Listening to drumming from the sidelines
On Monday evening, a crowd of around 150 people gathered at Tate’s exhibition “Conflict, Time, Photography” for Broomberg and Chanarin’s “One Way Song” performance. People wandered around the exhibition galleries, several noticed the nine drums placed in front of specific photographs. A small, hand-sewn booklet showed the photos that corresponded to the time frame and drum locations.
Downstairs, the seminar room already had four cadets getting dressed. One hid the hole in his sock while another looked distressed at the sight of his imperfectly polished boots. He gave them a final polish before putting them on. Another’s jacket was too tight leaving him no neck while a scraggly boy floated uncomfortably in his jacket. The uniforms not yet fit for these young boys bodies. It felt like the backstage of a play or a school show. These were regular teenagers but the costumes they were putting on were not. The boys and girls present belonged to the Army Cadet Force, an organization they can join outside of school.

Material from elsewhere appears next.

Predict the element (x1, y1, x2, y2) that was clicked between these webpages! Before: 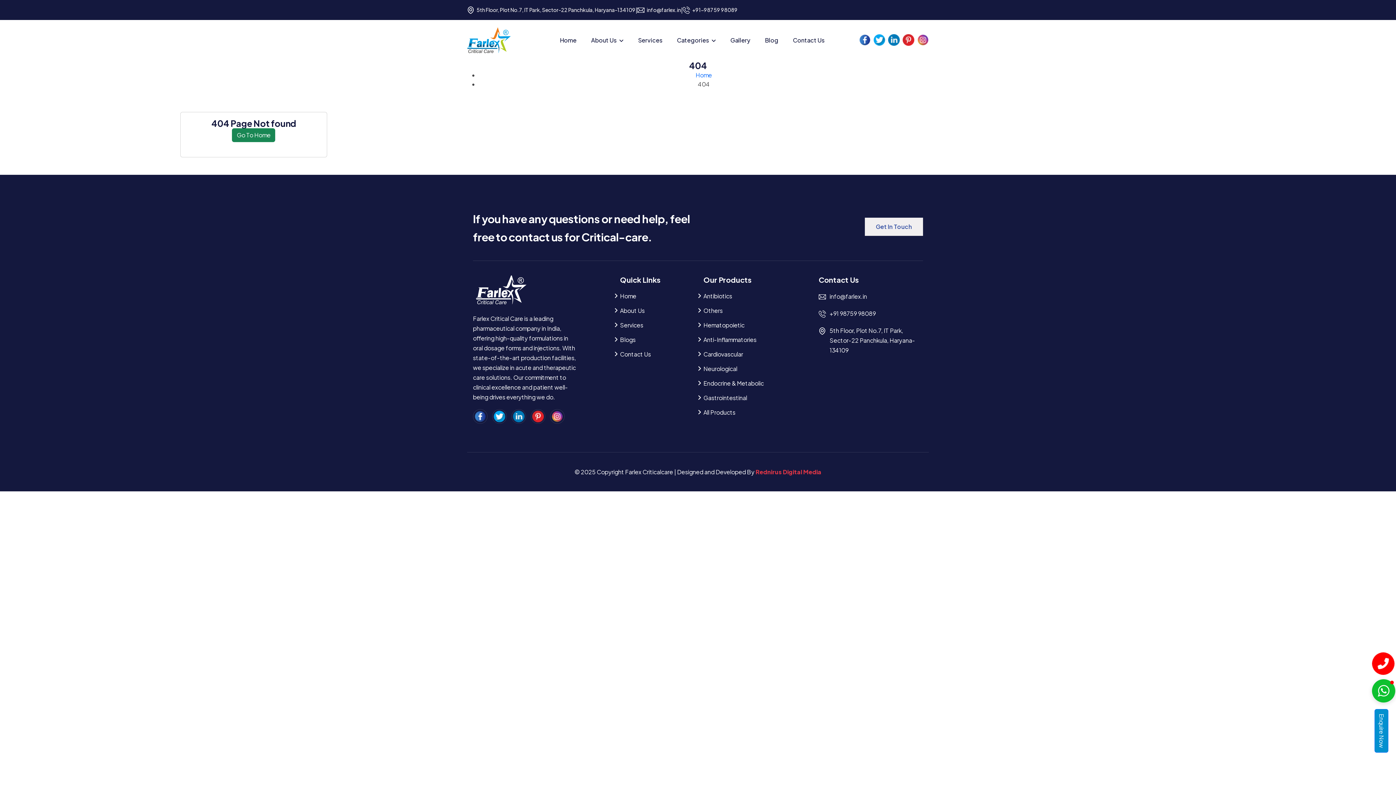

From the third floor, you could hear the thumping of the marching up the stairs getting louder and louder as the steps grew closer. Lt. Peter Oweh led the group of eighteen anxious teenagers, his voice resounding clear. For most it was their first time playing in front of an audience, let alone a major public institution like the Tate. They marched in step towards the exit door of the exhibition. The entrance of the exhibition, where I was standing, had a few eager visitors stepping out to see where the commotion was coming from. It seems that a few felt the noise was coming down through the air vents. After each cadet was placed in front of his drum, the drumming started. It was booming. A little girl put her hands on her ears to muffle the sound. Only now did I fully understand the relevance of the earplugs handed out at the entrance. Lt. Peter Oweh loudly recited: “These are our children. Stunned and bloody-faced” from Bertolt Brecht’s quatrains from his book, War Primer.

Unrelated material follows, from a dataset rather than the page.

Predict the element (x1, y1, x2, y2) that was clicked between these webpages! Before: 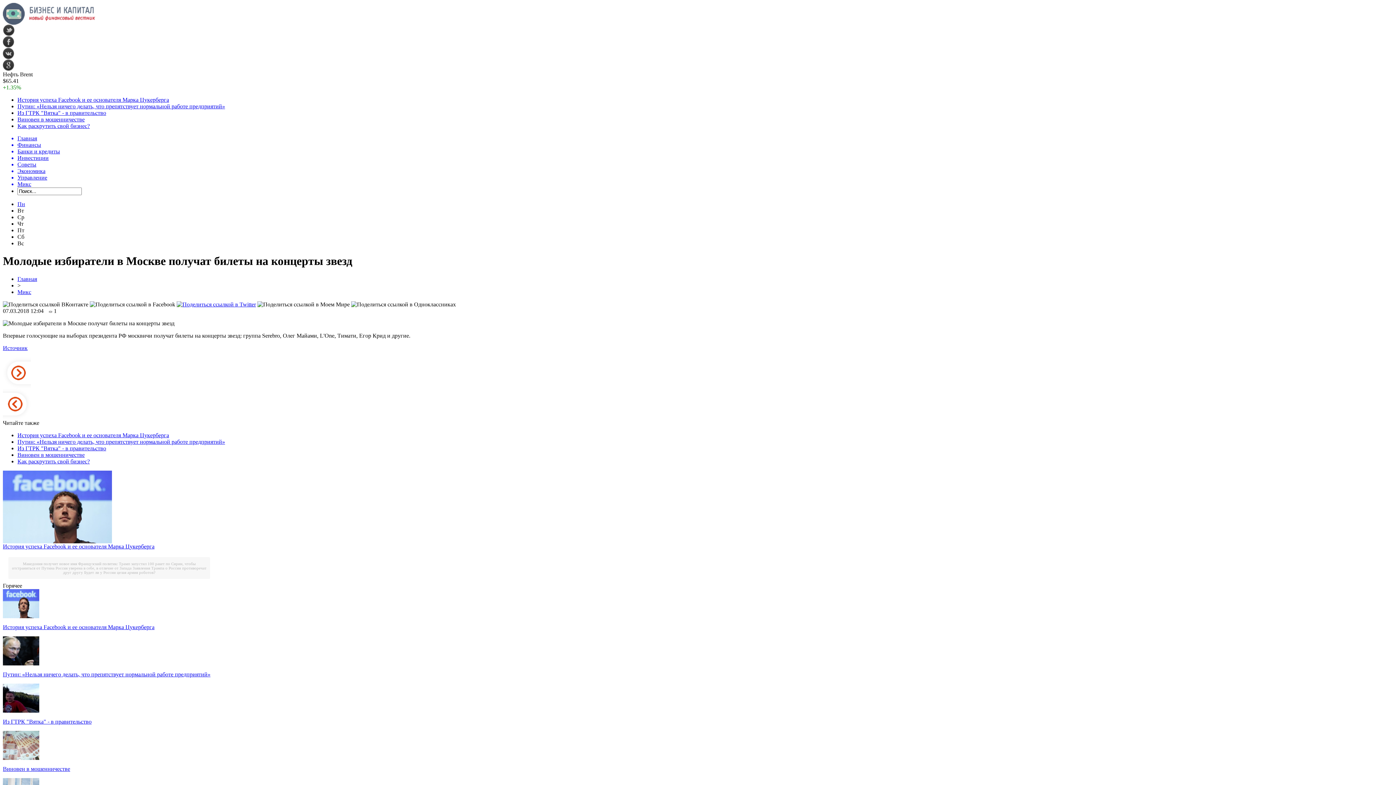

The cadets took turns to drum. Every two minutes, following a signal, without thinking they followed the process. Were they being sent to the battleground in the same mechanical way? Drumming originally started as a signal for command or to administer punishment. Here, the drumming was continuous. One drummer marched over and relieved another so that there would be no interruption. It stopped. In line, the cadets marched out. They came back out sweating, their arms aching but happy to have maintained their concentration throughout the drumming. A few of the cadet parents proudly snapped some photos.
I watched attendees come out of the galleries, waiting to listen on their impressions and comments but they appeared at a loss for words. Many had visited the exhibition and had looked at the photographs of the conflicts of the recent past while perhaps being detached from them.
Anti-capitalist, pacifist poems juxtaposed with Army Cadet Force children drumming, stone faced, left a powerful impact. This brought to mind all the children sent to battle in The Great War or the ones in Iraq, Sudan or any other part of the world today. The photographs are striking but being confronted with a live performance resonated differently. Throughout the exhibition we see the devastations of war on objects, people, landscapes, at the time as well as through recovery. If the show is asking us to think of conflict past and present through a lens, the performance with the cadets gets to the heart of the matter. Ruins don’t just apply to buildings but to people as well. There are few portraits in the exhibition but looking back at a photograph of a Japanese woman’s scarred face next to one of these drummer boys rosy cheeks, it was striking a different chord. Here we stand in front of an uncorrupted young man or woman. We confront the legacy of war by looking at these awkward but determined teenagers.